Taxis
La mayoría de los taxis brasileños están equipados con taxímetros. Se paga la cantidad que marca el taxímetro en el momento de acabar la carrera (sólo os pueden cobrar un suplemento sobre ese precio si lleváis maletas).
Existen dos tarifas diferentes: la normal (o bandeira 1, identificada por un número 1 en el taxímetro), y la bandeira 2, que es más cara y se aplica en carreras nocturnas o durante domingos y festivos (identificada por un número 2 en el taxímetro, que hace que este corra más rápido).
En zonas rurales algunos taxis pueden tener una tarifa predefinida para realizar un determinado trayecto. En zonas urbanas se puede negociar una tarifa fija cuando se va a realizar un desplazamiento largo (por ejemplo, al aeropuerto).
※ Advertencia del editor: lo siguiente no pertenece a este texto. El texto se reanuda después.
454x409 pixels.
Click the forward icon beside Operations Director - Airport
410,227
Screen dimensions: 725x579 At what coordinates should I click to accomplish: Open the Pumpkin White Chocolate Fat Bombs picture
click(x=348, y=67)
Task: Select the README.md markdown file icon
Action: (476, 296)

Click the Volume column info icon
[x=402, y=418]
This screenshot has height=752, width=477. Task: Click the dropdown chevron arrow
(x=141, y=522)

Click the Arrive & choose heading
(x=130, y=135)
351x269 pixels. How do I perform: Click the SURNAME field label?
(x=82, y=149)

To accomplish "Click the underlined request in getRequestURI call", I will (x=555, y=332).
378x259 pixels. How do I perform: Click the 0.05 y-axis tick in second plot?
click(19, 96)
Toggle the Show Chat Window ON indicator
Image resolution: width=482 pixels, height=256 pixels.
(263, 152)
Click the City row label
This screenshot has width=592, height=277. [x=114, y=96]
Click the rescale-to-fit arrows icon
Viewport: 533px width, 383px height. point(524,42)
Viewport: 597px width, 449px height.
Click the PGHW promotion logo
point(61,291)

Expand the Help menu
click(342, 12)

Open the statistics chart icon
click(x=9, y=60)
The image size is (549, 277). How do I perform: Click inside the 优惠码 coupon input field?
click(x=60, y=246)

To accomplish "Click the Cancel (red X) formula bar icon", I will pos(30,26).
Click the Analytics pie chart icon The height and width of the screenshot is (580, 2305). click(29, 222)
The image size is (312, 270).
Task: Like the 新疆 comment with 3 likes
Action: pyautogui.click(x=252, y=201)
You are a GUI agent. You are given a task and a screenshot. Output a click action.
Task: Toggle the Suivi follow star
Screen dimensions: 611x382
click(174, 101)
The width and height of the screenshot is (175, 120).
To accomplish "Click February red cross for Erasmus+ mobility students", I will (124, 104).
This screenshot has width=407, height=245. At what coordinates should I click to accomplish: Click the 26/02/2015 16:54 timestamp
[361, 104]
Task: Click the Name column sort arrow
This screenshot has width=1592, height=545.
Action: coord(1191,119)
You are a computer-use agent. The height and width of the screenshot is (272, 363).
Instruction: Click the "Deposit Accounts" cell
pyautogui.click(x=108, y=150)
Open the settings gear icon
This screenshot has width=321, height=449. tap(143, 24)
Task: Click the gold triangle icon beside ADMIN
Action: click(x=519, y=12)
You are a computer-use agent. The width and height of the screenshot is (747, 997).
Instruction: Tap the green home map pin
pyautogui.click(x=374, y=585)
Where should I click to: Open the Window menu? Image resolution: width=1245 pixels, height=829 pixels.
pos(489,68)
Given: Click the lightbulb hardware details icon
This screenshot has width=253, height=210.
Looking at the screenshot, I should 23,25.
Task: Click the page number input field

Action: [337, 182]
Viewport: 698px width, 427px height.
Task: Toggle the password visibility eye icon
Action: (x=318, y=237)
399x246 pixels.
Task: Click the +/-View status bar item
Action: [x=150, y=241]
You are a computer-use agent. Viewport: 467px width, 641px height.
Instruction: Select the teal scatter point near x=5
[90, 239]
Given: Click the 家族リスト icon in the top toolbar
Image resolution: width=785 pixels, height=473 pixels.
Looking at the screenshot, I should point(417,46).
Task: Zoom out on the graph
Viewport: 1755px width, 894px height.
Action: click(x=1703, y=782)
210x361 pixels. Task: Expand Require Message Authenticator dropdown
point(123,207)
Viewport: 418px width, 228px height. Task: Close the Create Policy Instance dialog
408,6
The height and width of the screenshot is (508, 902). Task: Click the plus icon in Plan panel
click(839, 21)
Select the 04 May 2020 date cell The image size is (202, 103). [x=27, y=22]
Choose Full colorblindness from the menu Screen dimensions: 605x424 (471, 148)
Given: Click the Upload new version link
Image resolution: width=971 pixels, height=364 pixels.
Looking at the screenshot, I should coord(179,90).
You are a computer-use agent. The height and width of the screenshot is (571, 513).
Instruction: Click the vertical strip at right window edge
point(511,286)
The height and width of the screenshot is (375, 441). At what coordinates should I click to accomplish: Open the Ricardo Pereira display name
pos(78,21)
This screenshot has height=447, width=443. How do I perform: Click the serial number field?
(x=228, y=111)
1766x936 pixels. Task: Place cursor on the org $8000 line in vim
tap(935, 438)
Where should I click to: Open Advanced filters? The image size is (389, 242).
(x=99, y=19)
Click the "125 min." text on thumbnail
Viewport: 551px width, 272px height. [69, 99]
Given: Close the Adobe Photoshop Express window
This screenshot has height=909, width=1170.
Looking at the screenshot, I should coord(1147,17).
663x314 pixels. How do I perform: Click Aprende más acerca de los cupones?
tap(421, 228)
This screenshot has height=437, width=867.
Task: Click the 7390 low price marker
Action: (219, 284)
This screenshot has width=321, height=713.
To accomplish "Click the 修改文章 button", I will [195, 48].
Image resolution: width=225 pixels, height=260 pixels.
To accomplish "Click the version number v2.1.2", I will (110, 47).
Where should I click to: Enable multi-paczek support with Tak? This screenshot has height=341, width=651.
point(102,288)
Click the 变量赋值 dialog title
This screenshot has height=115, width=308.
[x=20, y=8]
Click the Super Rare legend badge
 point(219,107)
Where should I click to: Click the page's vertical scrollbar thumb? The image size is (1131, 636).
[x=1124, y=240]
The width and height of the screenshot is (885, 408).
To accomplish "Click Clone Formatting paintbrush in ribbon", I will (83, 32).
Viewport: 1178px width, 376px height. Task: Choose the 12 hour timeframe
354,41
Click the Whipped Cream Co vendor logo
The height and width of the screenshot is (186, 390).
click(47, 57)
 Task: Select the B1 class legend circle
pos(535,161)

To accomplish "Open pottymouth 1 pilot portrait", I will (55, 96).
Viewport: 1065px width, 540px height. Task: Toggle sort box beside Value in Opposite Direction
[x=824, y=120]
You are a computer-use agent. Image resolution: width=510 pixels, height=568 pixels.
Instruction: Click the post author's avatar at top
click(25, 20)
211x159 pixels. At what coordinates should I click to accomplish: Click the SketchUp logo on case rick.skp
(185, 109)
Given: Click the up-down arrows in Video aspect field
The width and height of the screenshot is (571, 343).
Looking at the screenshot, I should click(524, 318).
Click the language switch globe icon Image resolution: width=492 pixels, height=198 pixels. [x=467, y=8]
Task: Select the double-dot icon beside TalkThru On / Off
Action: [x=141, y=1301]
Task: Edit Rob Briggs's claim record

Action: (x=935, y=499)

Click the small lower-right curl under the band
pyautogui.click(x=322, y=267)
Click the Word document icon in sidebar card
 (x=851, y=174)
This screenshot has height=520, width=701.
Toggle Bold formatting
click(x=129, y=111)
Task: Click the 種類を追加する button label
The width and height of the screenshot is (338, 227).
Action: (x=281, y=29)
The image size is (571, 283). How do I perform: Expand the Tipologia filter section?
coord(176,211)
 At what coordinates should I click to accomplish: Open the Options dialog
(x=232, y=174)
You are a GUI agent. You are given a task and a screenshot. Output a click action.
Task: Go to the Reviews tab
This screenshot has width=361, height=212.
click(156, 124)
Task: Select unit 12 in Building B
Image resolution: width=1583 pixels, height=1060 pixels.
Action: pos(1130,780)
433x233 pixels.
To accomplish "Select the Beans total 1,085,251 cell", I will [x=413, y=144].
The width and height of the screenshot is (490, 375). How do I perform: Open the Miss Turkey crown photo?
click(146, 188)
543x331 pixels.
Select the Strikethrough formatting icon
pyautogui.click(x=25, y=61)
En general, los taxistas brasileños son honrados y no os intentarán timar. Cuidado en los aeropuertos con los taxistas no oficiales (muchos trabajan de forma clandestina) porque ahí es donde se reúne la mayor cantidad de taxistas granujas de Brasil.
En ciudades grandes como São Paulo o Río es bastante común que el taxista no tenga ni idea de cómo se llega al destino que queréis ir. Por eso, si vais a un destino fuera del centro, es mejor que tengáis una idea básica de por dónde ir para indicarle el camino al conductor.
Los taxis se pueden parar en la calle, en paradas (pontos) de taxis, o llamarlos por teléfono.